# Health Insurance: New to Germany, MA student, over 30, married... My options?



## ejh (Aug 16, 2016)

Hello,

I've been accepted into an MA program at the University of Munster that begins in October. I'm needing to choose the best health insurance option for me.

I'm over 30, I'm married, my wife is accompanying me to Germany, and we're needing coverage for both of us (I'm hoping that she'd be able to be included in a package plan, saving us money). We do not have, and are not planning on having children. 

I'd like the plan to offer decent coverage, including things like preventative care, dental, and mental health coverage. 

I'm hoping those who are in a similar situation could offer me some advice or suggestions.

Thanks so much.


----------



## Nononymous (Jul 12, 2011)

I'm not sure how much to trust my advice because this all happend over fifteen years ago, but when my wife did her post-doc in Germany we had some fairly reasonable private coverage through something named Victoria or Viktoria.

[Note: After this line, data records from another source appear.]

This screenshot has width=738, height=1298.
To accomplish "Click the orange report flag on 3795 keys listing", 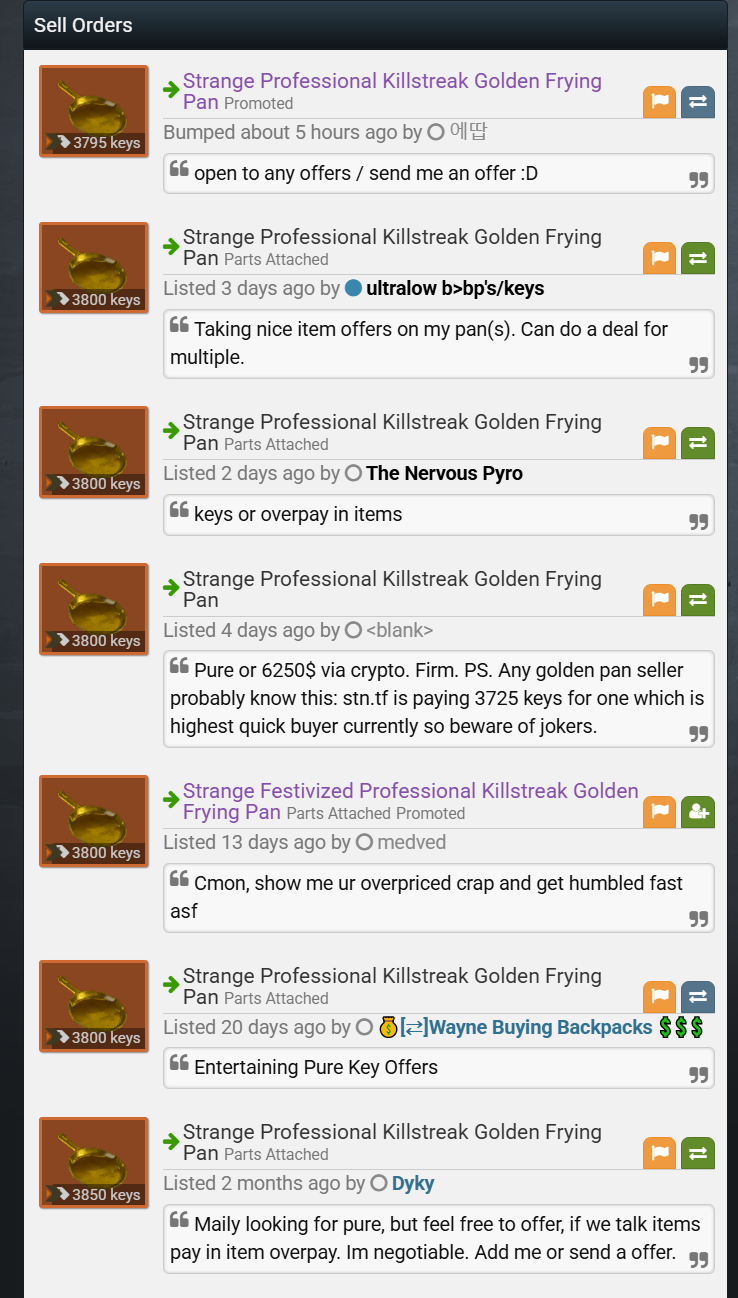I will pyautogui.click(x=659, y=102).
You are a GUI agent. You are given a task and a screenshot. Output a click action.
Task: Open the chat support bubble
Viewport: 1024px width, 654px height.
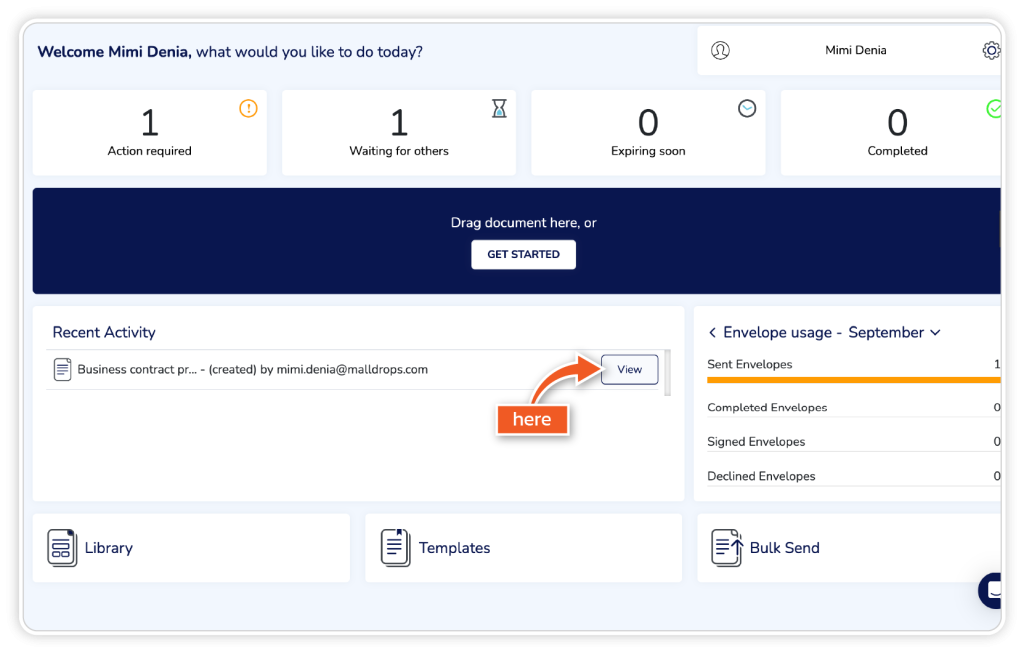tap(994, 591)
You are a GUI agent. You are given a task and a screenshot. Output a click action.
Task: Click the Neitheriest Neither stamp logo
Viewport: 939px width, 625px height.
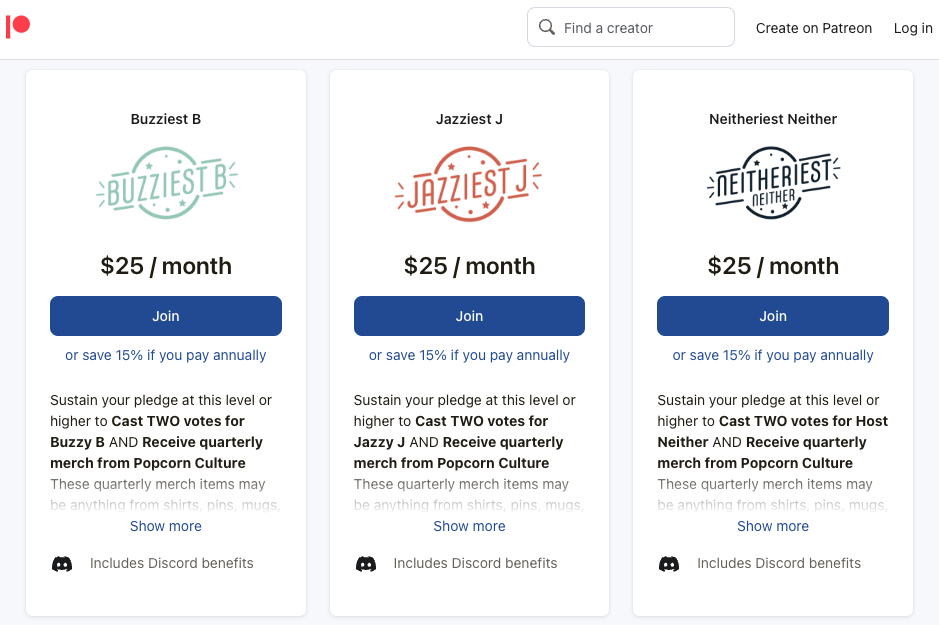coord(773,182)
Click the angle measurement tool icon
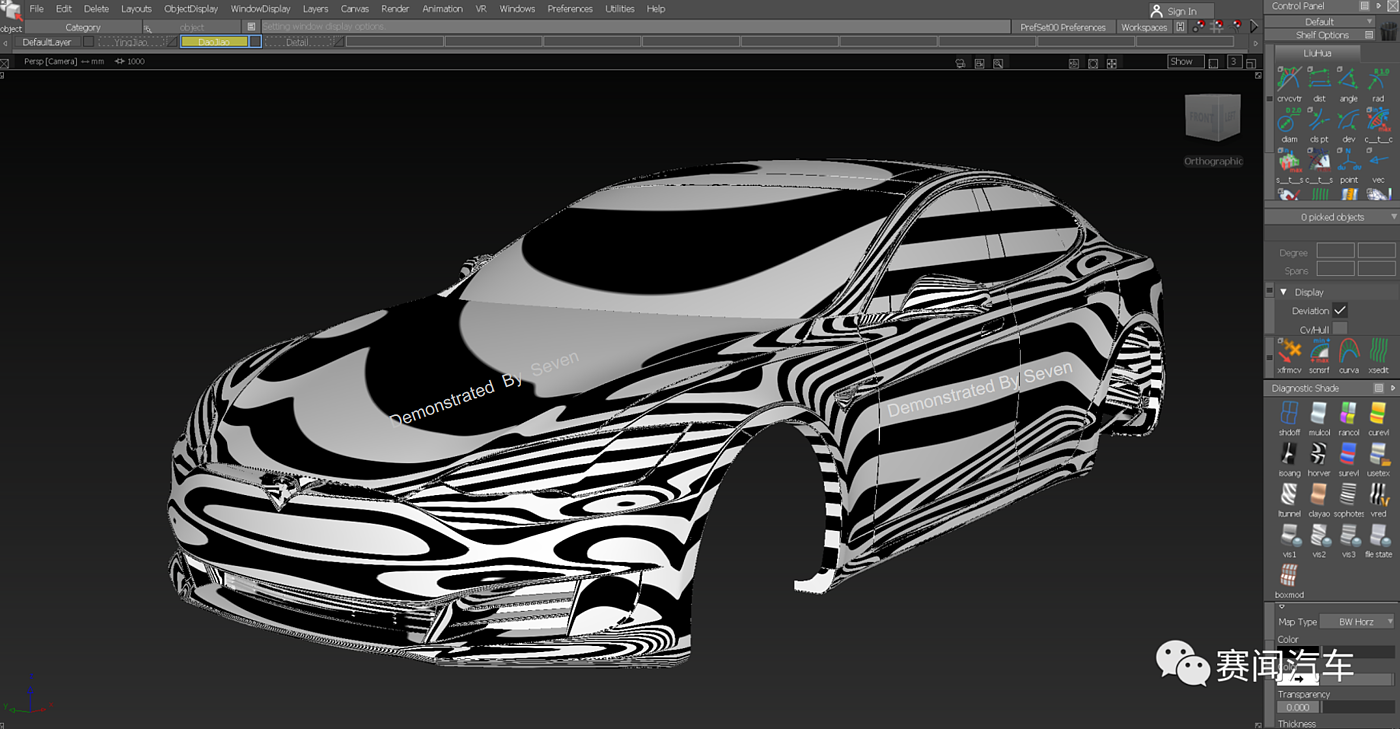Viewport: 1400px width, 729px height. point(1348,79)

It likely didn't have dental or preventative or any extras, but it was adequate and cheap and covered an unanticipated pregnancy - these things happen. (When we decided to stay on and have the baby in Germany I started working and we switched to one of the public Krankenkassen, which was a bit more luxurious.)

In your case I'd ask the university for recommendations, you're surely not the first foreign graduate student in this situation. Also, if you go to that other forum that the rules don't permit me to name here (just google "toy" and "town" and "germany") there are a couple of frequent posters who are insurance agents specializing in expats - just ask around. 

I think the general rule is if you are planning to stay for the long haul, try to get into the public system even if it costs more. If you're fairly certain you'll be leaving after a few years, you can save money with private insurance (with the caution that it's difficult to get back into the public system once you've gone private, and private will become more expensive as you grow old and sickly).


----------